Infelizmente, a tentação de uma força política de sempre vencer com as suas propostas, os interesses ocultos em jogo, os fanatismos partidários e os orgulhos e egoísmos pessoais, muitas vezes minam o debate que é fundamental na democracia. Quantas vezes já vi quem está no poder não aceitar uma boa proposta da oposição só para que esta não colha algum louro dessa iniciativa?
Quantas vezes observei quem está no poder vir com uma mesma proposta que recusara dos seus adversários algum tempo antes, embrulhada noutras palavras, para não dar o braço a torcer ou açambarcar só para si os benefícios que colheu das ideias da oposição?
Quantas vezes assisti as oposições esgrimirem argumentos contra uma proposta que em grande parte já foi sua só para reduzir os louros do executivo tomar uma medida sem reconhecer o mérito do autor inicial?
Isto acontece desde o nível autárquico: recordo-me de seis anos seguidos o PSD fazer incluir no plano e orçamento da Horta a requalificação do Mercado Municipal sem a Câmara executar a proposta e agora vejo o Edil no poder anunciar sozinho o projeto como se a iniciativa fosse só sua. Passa pelo poder Regional: veja-se como o novo regime de contratação pública nos Açores aprovado na ALRAA esta semana e elogiado pelo Governo Regional foi denunciado que mais não era que uma cópia pior do que já fora proposto por partidos da oposição e recusado pela maioria socialista; e vai até ao poder central, como prova agora o reconhecimento do PàF da possibilidade de aceitar certas medidas sociais da oposição devido às dificuldades de ter ficado em minoria.

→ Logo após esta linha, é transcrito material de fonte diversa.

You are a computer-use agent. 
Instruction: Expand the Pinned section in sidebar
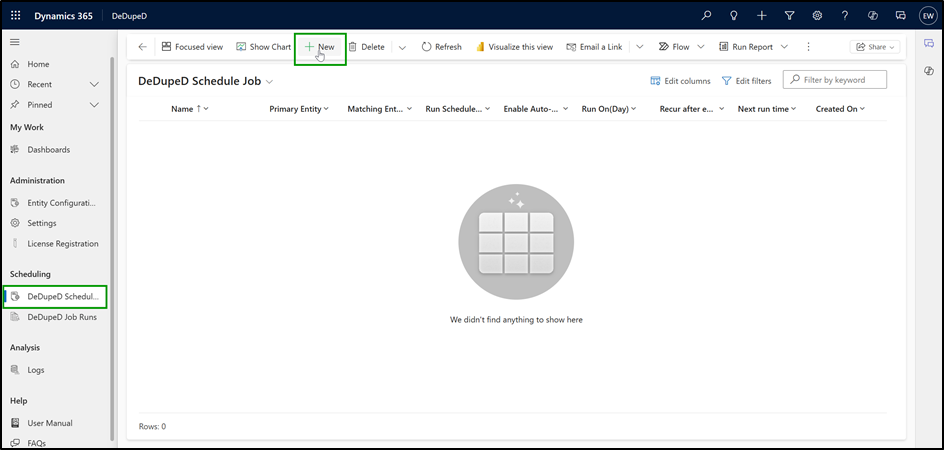pos(94,104)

Estes esquemas para enfraquecer os adversários partidários e reforçar quem está no poder, mesmo não sendo dignos de louvor, são normais no confronto político. Contudo a atual crispação nacional é demasiado intolerante para quem não está em completa sintonia com a diretriz do frentismo de esquerda instalado é doentia. Assusta-me ver quantas pessoas conotadas ou mesmo do PS, BE, e CDU atacam e rotulam outros socialistas e independentes que não se sentem confortáveis com uma coligação com a extrema-esquerda, qualificando-os com os piores adjetivos e acusando-os de estarem ao serviço da direita. Situação ainda mais extremada na internet. Confesso que tenho assistido a uma maior tolerância em pessoas próximas do PàF para com os seus militantes ou não que não sendo defensores deste frentismo, o aceitam e reconhecem a legalidade da nomeação do derrotado António Costa como Primeiro-ministro.
Já há muito tempo que eu sinto em Portugal uma doentia tendência da esquerda não se limitar a argumentar contra as ideias diferentes das suas, mas também acusar de más pessoas, de interesseiras e outros juízos de valor, os cidadãos que defendam projetos de centro e de direita, substituindo um confronto político por uma divisão entre bons e maus, sendo os de esquerda os únicos virtuosos. Esta intolerância e envenenamento do carácter do outro é um perigo para a saúde da democracia.
Curiosamente, após muitas acusações de que o PSD se desviou dos princípios de Sá Carneiro depois da morte do seu fundador, devido ao desvio progressivo deste para a direita, o que em parte é verdade; agora o PS, ao colocar-se exposto às vontades da CDU para governar, segue a via contrária do que foi a luta e a estratégia do seu fundador Mário Soares. O facto de este estar vivo e de nos ter habituado a intervenções públicas em todos os momentos de crise que Portugal foi atravessando e agora estar em silêncio, leva à suspeita de que sente algum desconforto de que a força política que criou também o esteja a trair. Excluindo uma revolução pelas armas, a crispação intolerante contra os que falam diferente é um dos primeiros meios com que se ataca a democracia. Uma coisa é encher a boca de democracia, outra é pô-la em prática e respeitar os que pensam diferente deste frentismo de radicado na extrema-esquerda.